The mortality rate of COVID-19 patients who have been put on ventilators is a staggering 60-80%. According to experts, high-pressure ventilation to treat complications caused by the disease can be damaging to the lungs.
In X-rays, you can see the lungs of COVID-19 patients deteriorate after the procedure.
So, what’s going wrong? Experts say doctors are treating patients according to the protocol established for Adult Respiratory Distress Syndrome (ARDS). But COVID-19 Adults Respiratory Distress Syndrome (CARDS) may be an entirely different disease.
“It’s something we’ve never seen before,” Dr. Stuart H. Ditchek, MD, who is part of the Pandemic Task Force Working Group and an attending physician at NYU-Langone Medical Center in New York City, tells Newsmax. “In ARDS patients, when we take X-rays of their lungs after they have been ventilated, their lungs improve. Not so with most of the COVID-19 patients.”
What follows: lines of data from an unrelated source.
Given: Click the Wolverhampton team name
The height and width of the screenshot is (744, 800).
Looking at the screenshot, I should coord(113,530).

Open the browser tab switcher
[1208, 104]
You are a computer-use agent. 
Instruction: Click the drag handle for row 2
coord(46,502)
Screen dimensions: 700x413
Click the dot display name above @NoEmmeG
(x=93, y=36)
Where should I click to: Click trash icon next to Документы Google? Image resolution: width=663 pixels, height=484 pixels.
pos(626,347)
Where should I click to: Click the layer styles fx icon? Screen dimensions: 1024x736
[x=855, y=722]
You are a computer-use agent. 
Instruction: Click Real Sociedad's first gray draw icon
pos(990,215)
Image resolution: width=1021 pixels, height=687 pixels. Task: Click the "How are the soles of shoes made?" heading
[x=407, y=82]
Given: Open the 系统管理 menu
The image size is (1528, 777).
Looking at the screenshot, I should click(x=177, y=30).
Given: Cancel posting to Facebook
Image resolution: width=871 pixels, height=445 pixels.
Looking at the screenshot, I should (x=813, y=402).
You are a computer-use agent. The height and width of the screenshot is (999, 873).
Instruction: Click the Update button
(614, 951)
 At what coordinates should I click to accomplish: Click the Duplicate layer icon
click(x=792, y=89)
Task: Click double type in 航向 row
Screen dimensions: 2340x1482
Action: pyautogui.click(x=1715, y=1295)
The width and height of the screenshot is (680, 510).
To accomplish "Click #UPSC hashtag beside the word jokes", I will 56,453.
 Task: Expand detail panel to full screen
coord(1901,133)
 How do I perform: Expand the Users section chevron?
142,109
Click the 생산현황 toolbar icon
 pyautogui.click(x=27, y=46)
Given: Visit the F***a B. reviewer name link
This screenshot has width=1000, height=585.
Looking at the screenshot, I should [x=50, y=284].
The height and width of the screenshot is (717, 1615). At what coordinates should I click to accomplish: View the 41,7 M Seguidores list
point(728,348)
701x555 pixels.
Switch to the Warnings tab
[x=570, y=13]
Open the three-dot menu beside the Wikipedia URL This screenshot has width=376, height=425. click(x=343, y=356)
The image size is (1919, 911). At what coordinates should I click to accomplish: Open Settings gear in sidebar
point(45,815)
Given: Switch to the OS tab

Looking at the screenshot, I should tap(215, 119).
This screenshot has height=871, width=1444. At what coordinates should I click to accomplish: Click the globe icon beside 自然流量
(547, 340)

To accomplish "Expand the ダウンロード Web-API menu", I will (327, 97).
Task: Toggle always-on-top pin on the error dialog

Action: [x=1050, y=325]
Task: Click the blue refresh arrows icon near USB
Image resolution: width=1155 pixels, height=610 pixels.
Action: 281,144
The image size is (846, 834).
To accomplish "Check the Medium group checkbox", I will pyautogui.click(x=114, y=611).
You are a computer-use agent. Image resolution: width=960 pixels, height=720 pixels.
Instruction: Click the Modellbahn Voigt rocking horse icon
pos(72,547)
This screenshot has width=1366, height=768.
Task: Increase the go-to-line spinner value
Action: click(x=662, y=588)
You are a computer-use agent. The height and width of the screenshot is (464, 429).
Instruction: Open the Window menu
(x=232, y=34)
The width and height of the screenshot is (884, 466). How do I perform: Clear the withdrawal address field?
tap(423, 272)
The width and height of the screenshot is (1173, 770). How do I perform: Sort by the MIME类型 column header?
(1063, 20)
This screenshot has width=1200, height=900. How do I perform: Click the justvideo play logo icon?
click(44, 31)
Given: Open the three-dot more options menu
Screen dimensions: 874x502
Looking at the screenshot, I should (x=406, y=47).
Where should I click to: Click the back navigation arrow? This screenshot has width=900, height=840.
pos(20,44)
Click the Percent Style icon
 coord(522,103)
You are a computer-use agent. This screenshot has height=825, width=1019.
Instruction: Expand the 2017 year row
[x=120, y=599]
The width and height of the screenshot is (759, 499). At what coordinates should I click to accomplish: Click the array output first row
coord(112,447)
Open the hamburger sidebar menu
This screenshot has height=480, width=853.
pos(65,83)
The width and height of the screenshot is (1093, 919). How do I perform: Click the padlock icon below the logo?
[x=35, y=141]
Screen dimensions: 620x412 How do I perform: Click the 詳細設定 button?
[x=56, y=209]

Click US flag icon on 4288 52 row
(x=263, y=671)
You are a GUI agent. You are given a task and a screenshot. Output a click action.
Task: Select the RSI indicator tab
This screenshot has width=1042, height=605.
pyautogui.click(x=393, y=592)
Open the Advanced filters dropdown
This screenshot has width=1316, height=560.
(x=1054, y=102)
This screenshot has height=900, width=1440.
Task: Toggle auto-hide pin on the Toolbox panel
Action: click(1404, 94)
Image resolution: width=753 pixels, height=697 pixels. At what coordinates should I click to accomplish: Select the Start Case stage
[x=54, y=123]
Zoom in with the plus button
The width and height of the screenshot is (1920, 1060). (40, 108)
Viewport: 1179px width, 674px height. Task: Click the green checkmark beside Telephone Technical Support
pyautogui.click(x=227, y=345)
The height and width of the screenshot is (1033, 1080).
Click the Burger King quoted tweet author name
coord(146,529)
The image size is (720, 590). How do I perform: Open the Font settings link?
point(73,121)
Ditchek’s colleague, Dr. Cameron Kyle-Sidell, MD, who is board certified in critical care medicine, puts it bluntly:
“We are treating the wrong disease,” he says in a video for Global Research. “This is not classical ARDS and we’re using a false paradigm to treat COVID-19. I feel that continuing to use misguided treatment will lead to a tremendous amount of suffering in a very short time.”
Ditchek says that several radiologists suggest that the serial radiographs of COVID-19 patients resemble the pattern of premature infants’ respiratory syndrome (RDS) rather than ARDS.
“Should we start to view COVID-19 patients as suffering from a similar pathology to infant RDS and attempt the successful interventions used in those children?” asks Ditchek. “Clearly we need to be trying something else and by using these proven interventions on even some of the patients we can actually be conducting our own trials right here, right now.”
What Ditchek proposes has already rocked the academic community, which wants clinical trials before changing protocol.
“We are kind of flying by the seat of our pants, so we don’t have time to follow the old rules,” he counters. “We do know that high-pressure ventilation seems to be further damaging the lungs and causing a cytokine storm, which attacks and limits oxygenation. So, we need to try other methods to safely save these patients.”
Here what the doctors recommend:
- Use High-Frequency Oscillatory Ventilation (HFOV), which is a gentler approach and more likely to be lung protective. It’s been used successfully in infant RDS for many years.
- Employ noninvasive positive pressure ventilation (NIPPV) techniques such as high-flow nasal canula (HFNC), helmet masks, and BIPAP and CPAP devices for as long as possible
- Initiate surfactant therapy, which helps with oxygen exchange either through intubation or in a nebulizer.
- Use treatment options like hydroxychloroquine, remdesivir, and convalescent plasma treatment, among others, and include them in medical trials.
“A mortality rate of 60% to 80% in ventilated COVID-19 patients is simply not acceptable and should trigger an immediate review and changing paradigm,” says Ditchek. “Centers should consider adopting any or all of these recommendations or at least start having important conversations for novel disease management.”